Mathematical Models and Exact Algorithms for Kidney Exchange Problems with Immunosuppressants
Abstract
Kidney exchange problems with immunosuppressants extend the classical kidney exchange problem by allowing a limited number of arcs that do not belong to the compatibility graph to be included in the solution. Among these, the kidney exchange problem with reserve arcs (KEP-RA) assumes that any arc can be made compatible, whereas the kidney exchange problem with half-compatible arcs (KEP-HCA) assumes that this is the case only for a subset of arcs. Starting with KEP-RA, we first show that existing integer linear programming formulations for the kidney exchange problem can easily be extended to include reserve arcs. We then demonstrate that there always exists an optimal KEP-RA solution in which every cyclic set of exchanges contains at most one reserve arc, and we use this property to develop effective variable reduction procedures and new ad hoc modeling structures. We also extend these findings to the case where nondirected donors are included. Experiments show that trivial model extensions are not able to cope with medium-sized instances, whereas our enhanced models can solve instances with up to a thousand recipient-donor pairs.
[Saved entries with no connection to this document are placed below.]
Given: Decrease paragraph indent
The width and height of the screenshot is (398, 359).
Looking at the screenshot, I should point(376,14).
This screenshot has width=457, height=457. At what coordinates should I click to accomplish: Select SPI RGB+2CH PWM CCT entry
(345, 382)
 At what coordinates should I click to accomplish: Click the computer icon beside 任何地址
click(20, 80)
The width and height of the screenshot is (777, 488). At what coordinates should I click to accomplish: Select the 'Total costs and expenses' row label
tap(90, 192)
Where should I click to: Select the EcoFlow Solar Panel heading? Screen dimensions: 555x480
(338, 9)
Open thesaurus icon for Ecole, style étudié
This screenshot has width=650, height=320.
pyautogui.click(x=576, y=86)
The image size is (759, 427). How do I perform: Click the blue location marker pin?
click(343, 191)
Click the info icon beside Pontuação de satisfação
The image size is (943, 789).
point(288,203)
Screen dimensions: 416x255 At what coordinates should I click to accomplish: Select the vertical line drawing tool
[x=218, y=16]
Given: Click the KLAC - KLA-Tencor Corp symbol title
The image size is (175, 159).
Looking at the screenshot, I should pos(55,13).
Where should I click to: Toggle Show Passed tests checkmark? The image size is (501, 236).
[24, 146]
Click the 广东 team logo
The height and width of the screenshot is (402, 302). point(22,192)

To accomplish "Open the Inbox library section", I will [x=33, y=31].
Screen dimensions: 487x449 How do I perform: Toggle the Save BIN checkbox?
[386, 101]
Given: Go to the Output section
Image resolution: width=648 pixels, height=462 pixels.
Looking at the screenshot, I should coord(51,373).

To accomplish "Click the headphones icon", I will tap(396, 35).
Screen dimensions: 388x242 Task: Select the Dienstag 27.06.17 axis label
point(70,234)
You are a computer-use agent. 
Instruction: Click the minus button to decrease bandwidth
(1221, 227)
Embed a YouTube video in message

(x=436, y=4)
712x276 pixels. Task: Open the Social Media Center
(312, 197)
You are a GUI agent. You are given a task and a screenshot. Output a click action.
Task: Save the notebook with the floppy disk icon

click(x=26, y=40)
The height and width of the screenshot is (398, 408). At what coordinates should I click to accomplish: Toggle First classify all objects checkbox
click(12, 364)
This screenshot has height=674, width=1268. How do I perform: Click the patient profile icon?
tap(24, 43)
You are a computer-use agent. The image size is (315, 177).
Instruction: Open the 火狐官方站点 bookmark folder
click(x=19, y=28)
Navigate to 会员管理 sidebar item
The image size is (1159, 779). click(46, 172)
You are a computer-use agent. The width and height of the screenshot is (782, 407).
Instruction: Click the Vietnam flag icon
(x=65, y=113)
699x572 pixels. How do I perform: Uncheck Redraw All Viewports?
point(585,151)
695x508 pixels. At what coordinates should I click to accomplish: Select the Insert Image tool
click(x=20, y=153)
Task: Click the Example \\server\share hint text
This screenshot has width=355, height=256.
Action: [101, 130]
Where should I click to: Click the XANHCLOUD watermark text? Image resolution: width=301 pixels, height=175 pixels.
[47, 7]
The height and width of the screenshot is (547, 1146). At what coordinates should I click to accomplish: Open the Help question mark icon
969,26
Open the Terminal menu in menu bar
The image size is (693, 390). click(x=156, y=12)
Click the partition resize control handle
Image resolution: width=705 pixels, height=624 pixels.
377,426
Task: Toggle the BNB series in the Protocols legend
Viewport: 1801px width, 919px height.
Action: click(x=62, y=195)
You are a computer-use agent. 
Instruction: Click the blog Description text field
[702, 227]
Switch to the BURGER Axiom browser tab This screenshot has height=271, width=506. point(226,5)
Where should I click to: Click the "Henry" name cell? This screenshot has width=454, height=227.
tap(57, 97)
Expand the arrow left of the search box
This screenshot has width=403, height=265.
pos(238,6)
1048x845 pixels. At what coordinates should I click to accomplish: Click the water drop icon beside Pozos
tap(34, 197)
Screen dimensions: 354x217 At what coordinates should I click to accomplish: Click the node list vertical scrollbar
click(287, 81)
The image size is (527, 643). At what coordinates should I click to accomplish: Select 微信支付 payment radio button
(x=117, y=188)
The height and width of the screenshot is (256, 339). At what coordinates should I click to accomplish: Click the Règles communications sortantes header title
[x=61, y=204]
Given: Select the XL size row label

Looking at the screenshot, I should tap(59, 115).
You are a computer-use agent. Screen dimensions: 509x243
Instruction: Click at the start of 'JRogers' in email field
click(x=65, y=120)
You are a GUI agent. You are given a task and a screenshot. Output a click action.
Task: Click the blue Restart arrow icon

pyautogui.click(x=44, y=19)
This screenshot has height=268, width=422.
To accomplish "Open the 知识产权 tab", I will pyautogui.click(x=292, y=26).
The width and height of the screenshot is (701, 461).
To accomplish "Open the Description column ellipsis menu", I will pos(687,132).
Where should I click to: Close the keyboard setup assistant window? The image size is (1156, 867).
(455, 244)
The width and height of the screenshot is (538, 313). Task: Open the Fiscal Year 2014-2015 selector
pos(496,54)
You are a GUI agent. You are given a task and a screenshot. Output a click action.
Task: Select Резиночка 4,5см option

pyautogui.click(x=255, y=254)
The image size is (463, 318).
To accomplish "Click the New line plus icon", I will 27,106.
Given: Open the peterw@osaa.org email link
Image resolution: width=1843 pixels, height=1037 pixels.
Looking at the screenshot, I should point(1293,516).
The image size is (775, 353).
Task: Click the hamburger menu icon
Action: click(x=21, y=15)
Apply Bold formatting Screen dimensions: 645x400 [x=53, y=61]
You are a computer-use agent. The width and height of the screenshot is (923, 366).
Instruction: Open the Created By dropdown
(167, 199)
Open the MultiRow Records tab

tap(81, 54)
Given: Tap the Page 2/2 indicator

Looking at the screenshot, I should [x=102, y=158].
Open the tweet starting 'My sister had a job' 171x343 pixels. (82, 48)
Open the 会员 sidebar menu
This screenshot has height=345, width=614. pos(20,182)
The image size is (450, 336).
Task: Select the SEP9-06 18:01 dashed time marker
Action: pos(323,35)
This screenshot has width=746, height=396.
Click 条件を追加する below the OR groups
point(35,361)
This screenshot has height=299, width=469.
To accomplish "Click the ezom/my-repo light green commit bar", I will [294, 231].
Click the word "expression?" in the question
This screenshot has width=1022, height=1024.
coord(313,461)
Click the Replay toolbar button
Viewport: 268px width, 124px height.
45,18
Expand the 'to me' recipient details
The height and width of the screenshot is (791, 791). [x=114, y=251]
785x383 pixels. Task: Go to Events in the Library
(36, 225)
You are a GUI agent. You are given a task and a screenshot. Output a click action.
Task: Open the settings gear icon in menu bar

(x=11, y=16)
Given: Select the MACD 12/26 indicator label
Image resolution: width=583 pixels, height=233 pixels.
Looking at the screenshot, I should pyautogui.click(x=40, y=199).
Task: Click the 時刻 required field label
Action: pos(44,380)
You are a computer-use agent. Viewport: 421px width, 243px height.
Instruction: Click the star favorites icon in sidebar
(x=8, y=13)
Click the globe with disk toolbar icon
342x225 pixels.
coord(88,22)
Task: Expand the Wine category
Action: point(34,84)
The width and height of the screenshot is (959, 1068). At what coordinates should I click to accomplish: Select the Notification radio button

We also evaluate the number of transplants enabled by each reserve arc in various settings, demonstrating that although reserve arcs tend to have a diminishing return, there are instances for which this is not the case. Finally, we demonstrate how our techniques can be integrated into a variable and constraint generation algorithm to solve KEP-HCA and show that its performance complements that of a trivial model extension.
History: Accepted by Andrea Lodi, Area Editor for Design & Analysis of Algorithms–Discrete.
Funding: D. Manlove was supported by the Engineering and Physical Sciences Research Council [Grant EP/X013618/1]. This work used the Dutch national e-infrastructure with the support of the SURF Cooperative [Grants EINF-8220 and EINF-12272].
Supplemental Material: The software that supports the findings of this study is available within the paper and its Supplemental Information (https://pubsonline.informs.org/doi/suppl/10.1287/ijoc.2024.1071) as well as from the IJOC GitHub software repository (https://github.com/INFORMSJoC/2024.1071). The complete IJOC Software and Data Repository is available at https://informsjoc.github.io/.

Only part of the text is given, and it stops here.